TRIPOT, CASINO

Par: (pas credité)


Rien ne va plus à Ankara : voilà qu'on ferme les maisons de jeux.
"Maisons de jeux" ? Lieux où l'on joue, certes, mais à des jeux
d'argent. C'est dans ce seul sens qu'est pris le verbe jouer. Et
la morale est toujours un peu sourcilleuse sur ces activités - ce
qu'exprime assez bien l'expression "maisons de jeux". Souvent, les
expressions "maisons de ..." expriment une vague gêne linguistique
qui relaye un inconfort moral.
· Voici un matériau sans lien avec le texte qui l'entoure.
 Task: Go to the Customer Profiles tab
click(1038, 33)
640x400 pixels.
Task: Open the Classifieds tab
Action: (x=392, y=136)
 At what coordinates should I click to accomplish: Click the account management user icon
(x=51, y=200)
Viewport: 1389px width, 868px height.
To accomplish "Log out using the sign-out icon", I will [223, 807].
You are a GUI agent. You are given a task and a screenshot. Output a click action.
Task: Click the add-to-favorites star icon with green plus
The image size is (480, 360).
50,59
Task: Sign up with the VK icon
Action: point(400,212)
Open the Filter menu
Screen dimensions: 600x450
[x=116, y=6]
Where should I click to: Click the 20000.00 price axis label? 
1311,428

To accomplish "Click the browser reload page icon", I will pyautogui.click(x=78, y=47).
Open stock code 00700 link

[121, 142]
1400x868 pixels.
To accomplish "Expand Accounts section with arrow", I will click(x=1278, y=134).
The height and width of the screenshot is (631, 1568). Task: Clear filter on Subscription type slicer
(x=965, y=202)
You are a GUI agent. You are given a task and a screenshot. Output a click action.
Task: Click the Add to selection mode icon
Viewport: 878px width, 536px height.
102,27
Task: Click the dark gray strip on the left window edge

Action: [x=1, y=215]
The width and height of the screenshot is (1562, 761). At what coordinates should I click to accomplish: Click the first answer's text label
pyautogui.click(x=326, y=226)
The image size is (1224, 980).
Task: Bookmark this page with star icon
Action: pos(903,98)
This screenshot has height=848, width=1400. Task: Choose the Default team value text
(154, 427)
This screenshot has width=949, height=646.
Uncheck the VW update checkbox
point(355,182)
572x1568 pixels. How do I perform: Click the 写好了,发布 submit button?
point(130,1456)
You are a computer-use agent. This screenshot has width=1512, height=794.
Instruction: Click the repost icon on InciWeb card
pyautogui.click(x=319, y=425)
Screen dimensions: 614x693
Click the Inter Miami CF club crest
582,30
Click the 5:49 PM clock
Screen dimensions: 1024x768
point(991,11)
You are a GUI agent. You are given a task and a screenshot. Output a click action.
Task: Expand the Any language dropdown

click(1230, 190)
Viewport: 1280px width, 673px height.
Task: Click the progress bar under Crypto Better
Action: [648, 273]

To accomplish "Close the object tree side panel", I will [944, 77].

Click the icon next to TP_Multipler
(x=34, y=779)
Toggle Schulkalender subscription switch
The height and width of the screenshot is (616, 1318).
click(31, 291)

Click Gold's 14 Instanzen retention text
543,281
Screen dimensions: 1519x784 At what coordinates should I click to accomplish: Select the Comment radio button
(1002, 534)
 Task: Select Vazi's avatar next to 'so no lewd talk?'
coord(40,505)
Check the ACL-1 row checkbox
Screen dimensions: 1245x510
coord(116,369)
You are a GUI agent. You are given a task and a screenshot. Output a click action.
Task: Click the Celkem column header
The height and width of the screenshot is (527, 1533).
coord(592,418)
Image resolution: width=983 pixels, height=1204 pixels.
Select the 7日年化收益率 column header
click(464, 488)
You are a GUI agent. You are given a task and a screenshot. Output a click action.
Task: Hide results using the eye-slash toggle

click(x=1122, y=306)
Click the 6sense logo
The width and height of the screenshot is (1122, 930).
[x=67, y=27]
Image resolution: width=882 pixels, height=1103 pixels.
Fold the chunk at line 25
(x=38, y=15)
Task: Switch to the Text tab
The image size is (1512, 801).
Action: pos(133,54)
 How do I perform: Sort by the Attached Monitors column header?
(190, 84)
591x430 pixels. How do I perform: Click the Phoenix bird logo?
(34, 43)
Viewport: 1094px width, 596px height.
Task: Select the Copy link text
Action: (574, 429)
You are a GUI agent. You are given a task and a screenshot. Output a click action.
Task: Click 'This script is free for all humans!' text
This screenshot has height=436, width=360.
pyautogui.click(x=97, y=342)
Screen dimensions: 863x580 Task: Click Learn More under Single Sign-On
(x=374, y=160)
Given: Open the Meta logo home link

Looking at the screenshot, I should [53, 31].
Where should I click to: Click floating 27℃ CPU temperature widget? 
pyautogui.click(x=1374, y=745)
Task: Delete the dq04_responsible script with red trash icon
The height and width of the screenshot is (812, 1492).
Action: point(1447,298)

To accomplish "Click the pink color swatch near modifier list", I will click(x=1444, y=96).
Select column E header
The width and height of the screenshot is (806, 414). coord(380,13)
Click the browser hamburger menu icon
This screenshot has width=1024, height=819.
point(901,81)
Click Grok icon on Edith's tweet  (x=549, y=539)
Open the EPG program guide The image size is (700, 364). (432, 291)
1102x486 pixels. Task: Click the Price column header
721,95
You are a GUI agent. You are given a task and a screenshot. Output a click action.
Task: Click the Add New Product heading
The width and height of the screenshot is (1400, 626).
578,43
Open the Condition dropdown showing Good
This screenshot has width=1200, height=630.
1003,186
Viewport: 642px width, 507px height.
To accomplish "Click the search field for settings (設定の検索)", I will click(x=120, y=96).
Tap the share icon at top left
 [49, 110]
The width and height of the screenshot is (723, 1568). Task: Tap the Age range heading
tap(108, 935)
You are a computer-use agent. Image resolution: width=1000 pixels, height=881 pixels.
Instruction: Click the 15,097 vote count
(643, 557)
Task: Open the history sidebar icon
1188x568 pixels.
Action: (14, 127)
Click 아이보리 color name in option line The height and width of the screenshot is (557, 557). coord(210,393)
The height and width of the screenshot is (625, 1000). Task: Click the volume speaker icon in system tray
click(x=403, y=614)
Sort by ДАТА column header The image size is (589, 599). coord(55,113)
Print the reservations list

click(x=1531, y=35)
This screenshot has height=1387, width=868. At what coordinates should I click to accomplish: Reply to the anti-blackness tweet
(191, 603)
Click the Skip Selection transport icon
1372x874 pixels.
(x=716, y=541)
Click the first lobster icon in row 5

Ce n'est pas tout à fait vrai pour
"maison de retraite", quoi que ce soit un euphémisme technique pour
hospice ; mais ça l'est certainement pour "maison de passe", "de
plaisir", de "tolérance". C'est probablement pour échapper à cet
écho péjoratif qu'on parle de "cercles de jeux", sociétés
privées, soumises en tant que telles à une réglementation
particulière.

Il y a en tout cas un mot qui, par son côté péjoratif évoque
immanquablement un établissement illégal, c'est "tripot", dont le
statut marginal est souvent précisé : "tripot clandestin"...
Arrière-salles, locaux écartés où l'on se fait introduire par un
parrain averti, l'imagerie de ces pièces fiévreuses et enfumées
est féconde. "Tripot" est de la même famille que "tripoter".
L'origine en est un peu embrouillée mais il s'agit surtout de jeux
de mains et de jeux de vilains : tripoter c'est manier,
manipuler, manigancer. L'adresse et la dextérité y sont toujours
suspectées de mauvais desseins. Et tripot, dans divers argots, a
tour à tour signifié acte sexuel, ruse, enclos où l'on joue à la
paume, maison de jeu, et par antiphrase, poste de police.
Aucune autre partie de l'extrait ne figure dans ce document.